Find how many lines in the data below include the word "icon", then write only that number.
──────── Listed records
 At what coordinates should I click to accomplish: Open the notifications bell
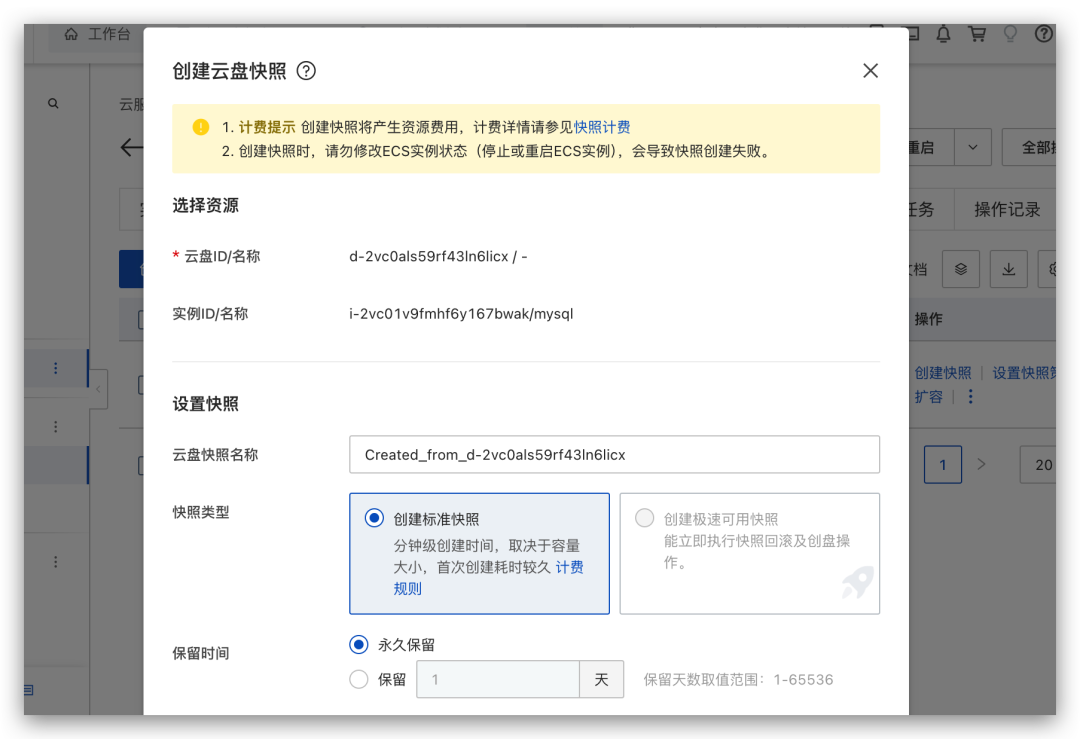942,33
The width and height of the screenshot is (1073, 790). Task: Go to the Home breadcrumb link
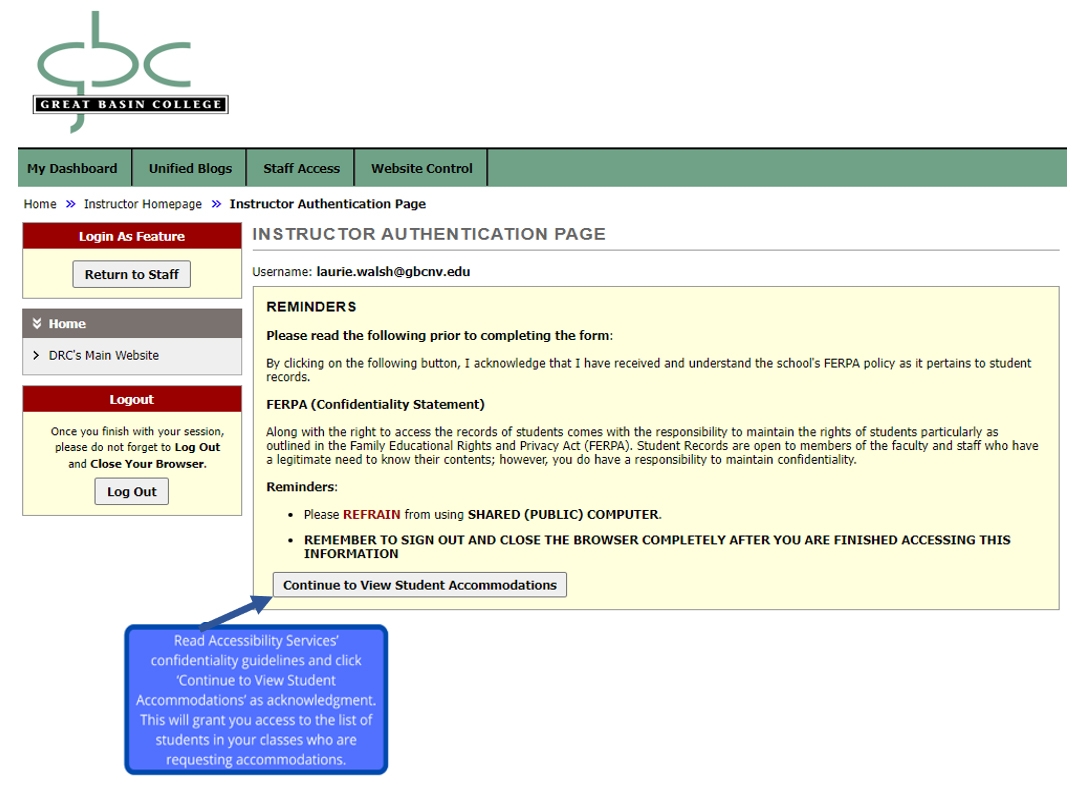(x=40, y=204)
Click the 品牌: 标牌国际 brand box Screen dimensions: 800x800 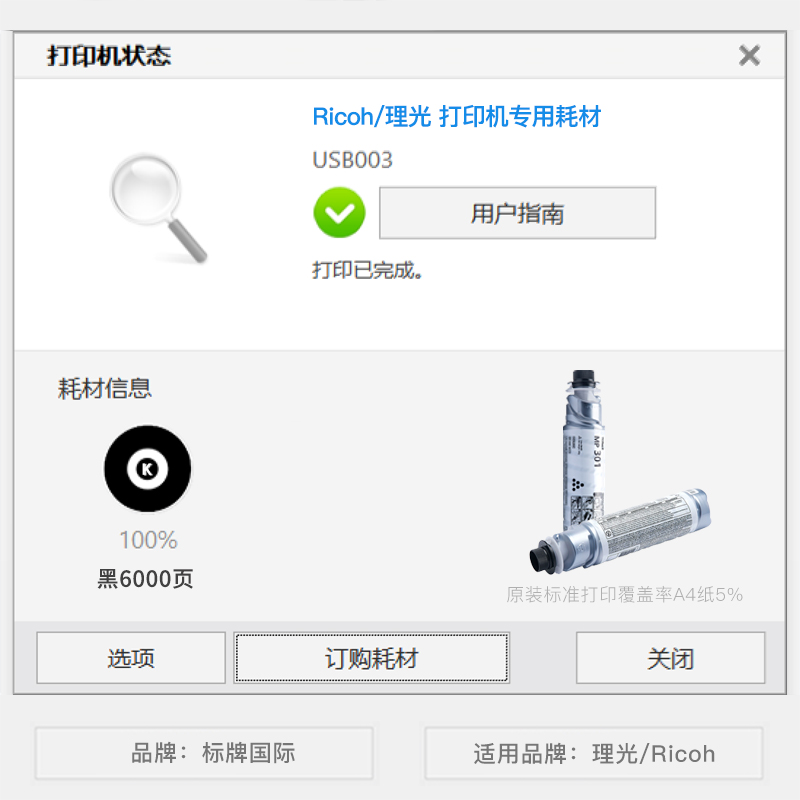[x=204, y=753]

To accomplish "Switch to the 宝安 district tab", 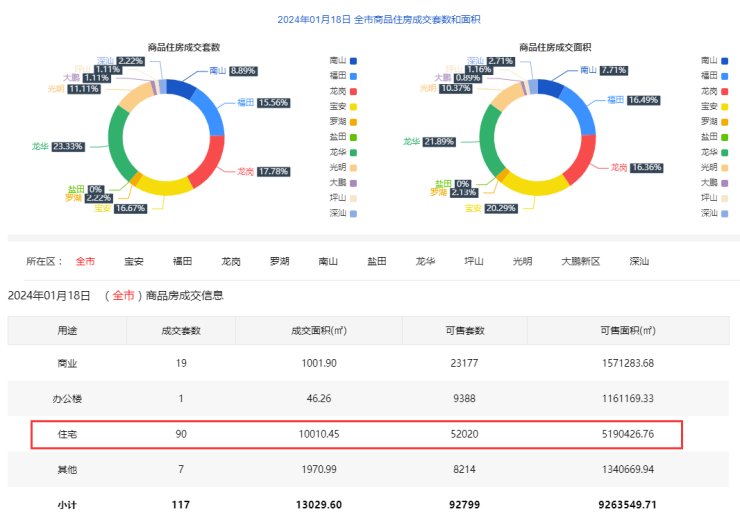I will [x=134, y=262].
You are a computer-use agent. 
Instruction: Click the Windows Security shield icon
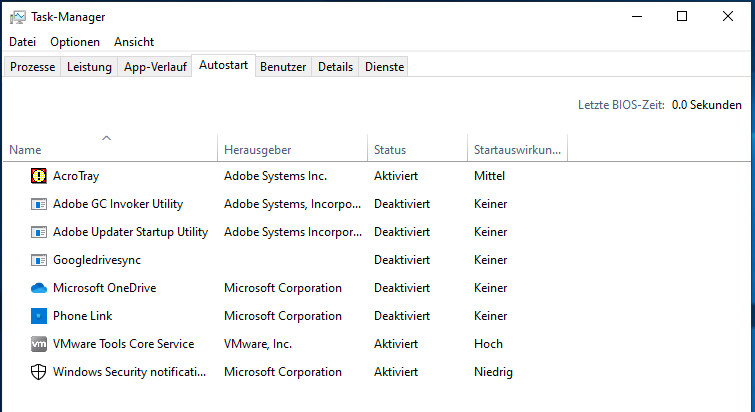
────────────────
──────── Listed records
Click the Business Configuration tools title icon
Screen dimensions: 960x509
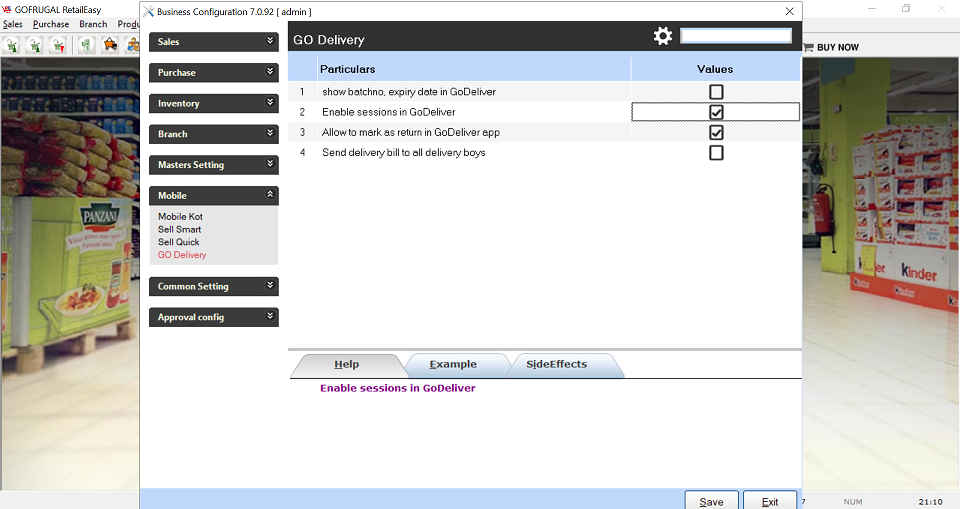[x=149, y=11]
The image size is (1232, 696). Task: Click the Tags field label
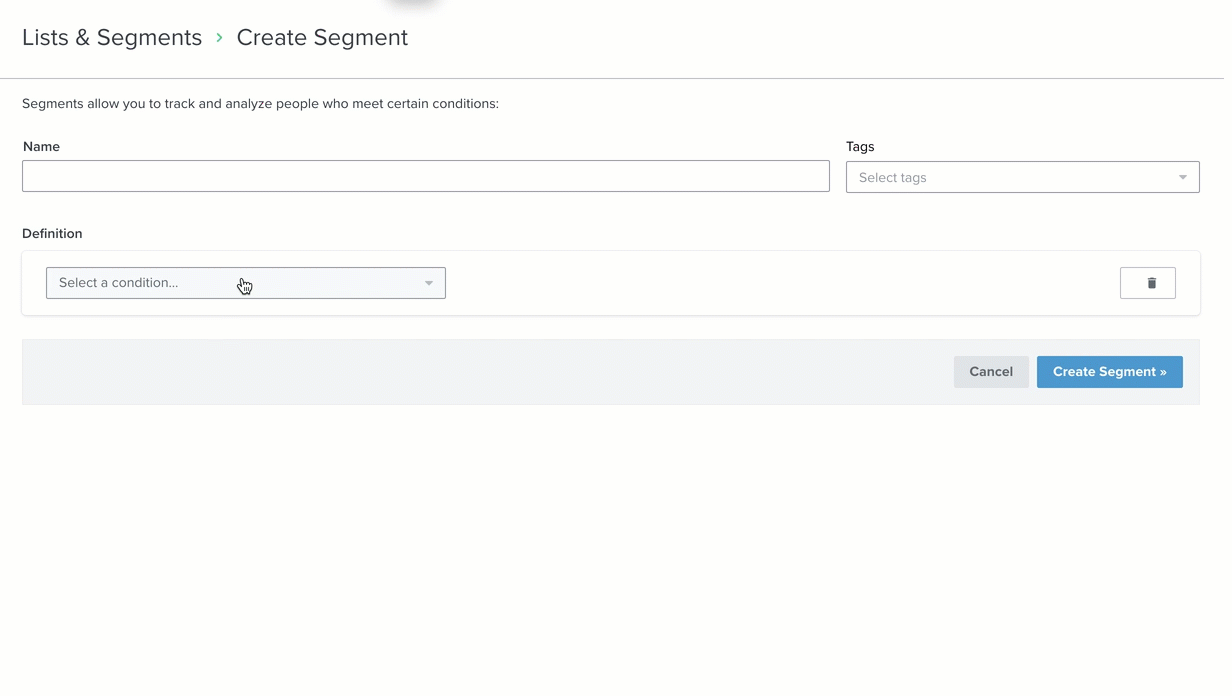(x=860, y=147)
────────────────
──────── Listed records
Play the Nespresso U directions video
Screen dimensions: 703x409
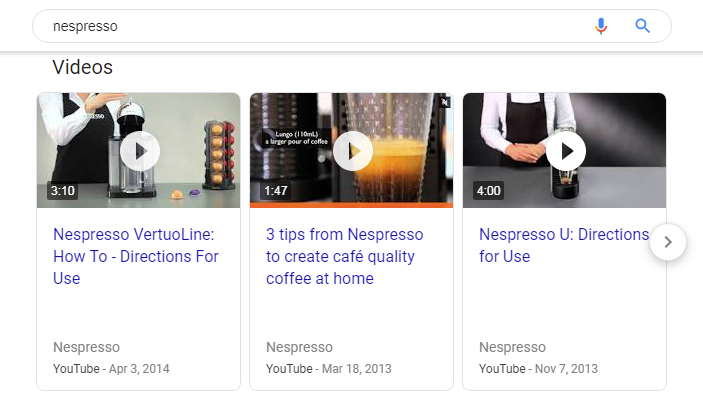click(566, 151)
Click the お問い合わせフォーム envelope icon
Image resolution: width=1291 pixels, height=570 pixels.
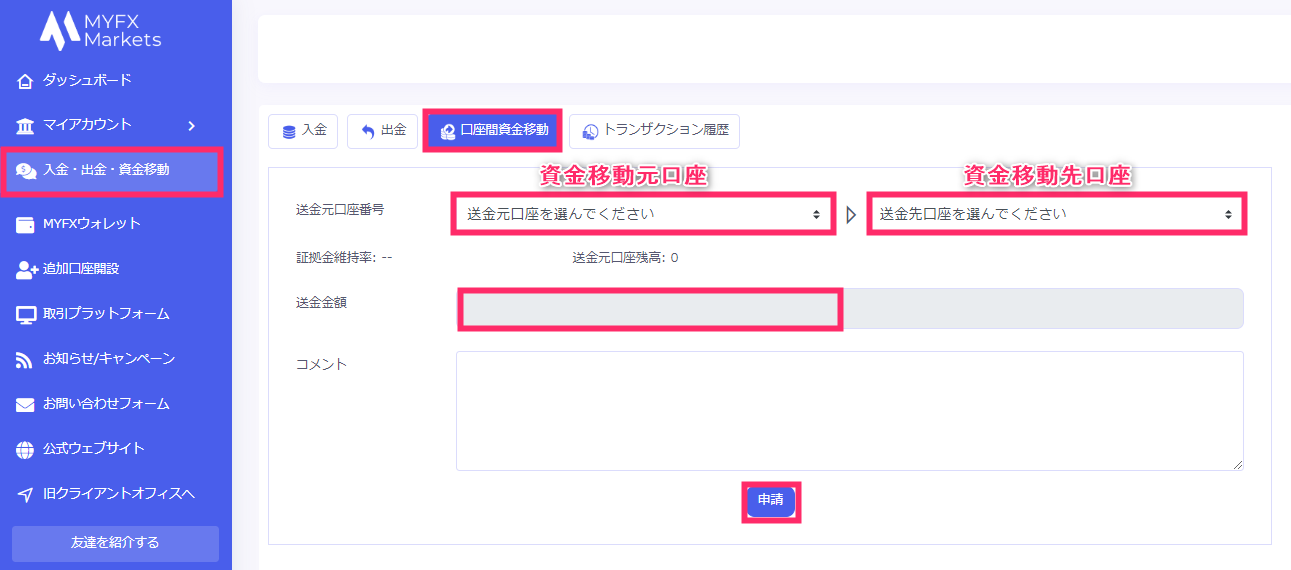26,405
────────────────
## Answer to this problem
3